I still imagine Mary looking confused. “What do you mean, ‘The Holy Spirit will come upon you,’ and somehow that’s how I become pregnant? That’s not how Mom told me babies are made!”

It is easy for us, after 2000 years of hearing the Gospel and seeing Christmas pageants, to overlook how radical—how insane—how illogical—Gabriel’s announcement must have sounded. The Virgin birth and the truth of the Incarnation—that Jesus Christ is the immortal God who has become a mortal man—are so central to our faith that we can easily forget that they were at one time radical incomprehensible mysteries, and that ordinary people like Mary had to live those mysteries, not merely ponder them.

Omnipotence—that divine quality that means He is able to do all things—emphasizes this truth: that “nothing shall be impossible with God” (Luke 1:37) and its corollary, “All things are possible with God” (Mark 10:27). Science and centuries of human experience tell us that virgins do not get pregnant. Mary recognized this. She could sense that Gabriel was leaving her fiance, Joseph, out of the equation. “How can this be?” “Nothing will be impossible with God.” Mary’s response was the purest statement of complete faith in God:

“And Mary said, ‘Behold, I am the servant of the Lord; let it be to me according to your word.’ And the angel departed from her” (Luke 1:38).

Mary still had to tell her parents what was going on, but probably could not even begin to explain how it happened. Nevertheless, she trusted God, so she obeyed Him, even if she could not understand what was happening.

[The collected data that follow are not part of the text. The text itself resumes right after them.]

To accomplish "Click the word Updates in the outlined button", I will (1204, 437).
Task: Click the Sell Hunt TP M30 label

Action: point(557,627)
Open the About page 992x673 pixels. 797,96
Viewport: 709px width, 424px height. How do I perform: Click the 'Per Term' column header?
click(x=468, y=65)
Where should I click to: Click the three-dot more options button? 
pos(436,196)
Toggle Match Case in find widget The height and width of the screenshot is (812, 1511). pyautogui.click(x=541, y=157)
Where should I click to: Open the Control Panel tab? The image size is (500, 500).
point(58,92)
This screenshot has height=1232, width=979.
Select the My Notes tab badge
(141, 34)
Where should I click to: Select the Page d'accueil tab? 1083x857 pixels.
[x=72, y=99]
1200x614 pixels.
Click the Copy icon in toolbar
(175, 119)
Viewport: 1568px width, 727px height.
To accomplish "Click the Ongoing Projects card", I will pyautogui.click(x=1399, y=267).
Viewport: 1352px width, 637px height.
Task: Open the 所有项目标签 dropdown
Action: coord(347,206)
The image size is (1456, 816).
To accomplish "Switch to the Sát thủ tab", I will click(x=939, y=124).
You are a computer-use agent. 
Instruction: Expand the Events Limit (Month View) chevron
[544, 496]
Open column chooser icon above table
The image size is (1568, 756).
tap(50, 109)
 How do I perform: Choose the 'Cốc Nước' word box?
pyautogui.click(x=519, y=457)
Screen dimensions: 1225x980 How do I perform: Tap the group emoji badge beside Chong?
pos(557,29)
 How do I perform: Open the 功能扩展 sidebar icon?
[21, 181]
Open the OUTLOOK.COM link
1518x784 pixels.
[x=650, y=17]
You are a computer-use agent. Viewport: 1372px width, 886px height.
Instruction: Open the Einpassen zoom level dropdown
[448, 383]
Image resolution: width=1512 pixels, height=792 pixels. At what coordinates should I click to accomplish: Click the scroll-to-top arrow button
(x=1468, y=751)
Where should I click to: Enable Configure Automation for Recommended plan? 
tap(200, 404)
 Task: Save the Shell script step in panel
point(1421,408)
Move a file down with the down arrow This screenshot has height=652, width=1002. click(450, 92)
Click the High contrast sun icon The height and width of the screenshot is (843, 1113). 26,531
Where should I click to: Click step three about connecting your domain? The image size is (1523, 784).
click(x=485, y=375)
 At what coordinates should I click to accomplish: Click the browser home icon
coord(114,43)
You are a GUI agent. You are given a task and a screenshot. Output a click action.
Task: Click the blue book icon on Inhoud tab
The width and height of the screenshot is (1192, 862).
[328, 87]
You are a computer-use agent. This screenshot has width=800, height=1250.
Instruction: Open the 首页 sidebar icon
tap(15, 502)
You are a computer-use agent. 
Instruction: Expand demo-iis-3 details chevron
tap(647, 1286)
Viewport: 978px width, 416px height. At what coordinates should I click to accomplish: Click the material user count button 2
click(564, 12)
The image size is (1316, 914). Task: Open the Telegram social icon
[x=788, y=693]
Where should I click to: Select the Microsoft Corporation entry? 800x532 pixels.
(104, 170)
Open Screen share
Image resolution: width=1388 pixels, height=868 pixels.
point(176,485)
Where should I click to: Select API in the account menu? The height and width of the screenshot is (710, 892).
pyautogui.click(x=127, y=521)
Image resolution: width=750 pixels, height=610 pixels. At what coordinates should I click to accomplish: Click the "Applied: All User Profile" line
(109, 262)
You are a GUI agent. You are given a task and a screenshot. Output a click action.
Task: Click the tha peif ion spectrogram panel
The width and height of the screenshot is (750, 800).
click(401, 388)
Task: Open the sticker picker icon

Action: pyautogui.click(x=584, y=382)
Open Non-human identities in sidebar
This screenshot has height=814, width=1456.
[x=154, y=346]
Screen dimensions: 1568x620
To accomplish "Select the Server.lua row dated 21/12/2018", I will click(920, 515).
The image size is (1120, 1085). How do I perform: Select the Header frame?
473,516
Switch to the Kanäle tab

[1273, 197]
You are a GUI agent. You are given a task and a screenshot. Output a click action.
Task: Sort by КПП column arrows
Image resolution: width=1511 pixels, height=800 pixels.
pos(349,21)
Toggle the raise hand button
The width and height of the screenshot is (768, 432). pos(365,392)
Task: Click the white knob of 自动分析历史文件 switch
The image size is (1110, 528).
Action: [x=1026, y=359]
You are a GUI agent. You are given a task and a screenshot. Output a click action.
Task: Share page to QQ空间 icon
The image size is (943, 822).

“The Annunciation,” by Peter Paul Rubens (1577–1640) [CC BY-SA 3.0 (https://creativecommons.org/licenses/by-sa/3.0)], via Wikimedia Commons

This is our responsibility as children of God, to trust and obey, even if we cannot understand what God is doing. Even when circumstances seem impossible, we trust and obey. When life forces us to believe in the impossible, the child of God must do so, because nothing shall be impossible with God.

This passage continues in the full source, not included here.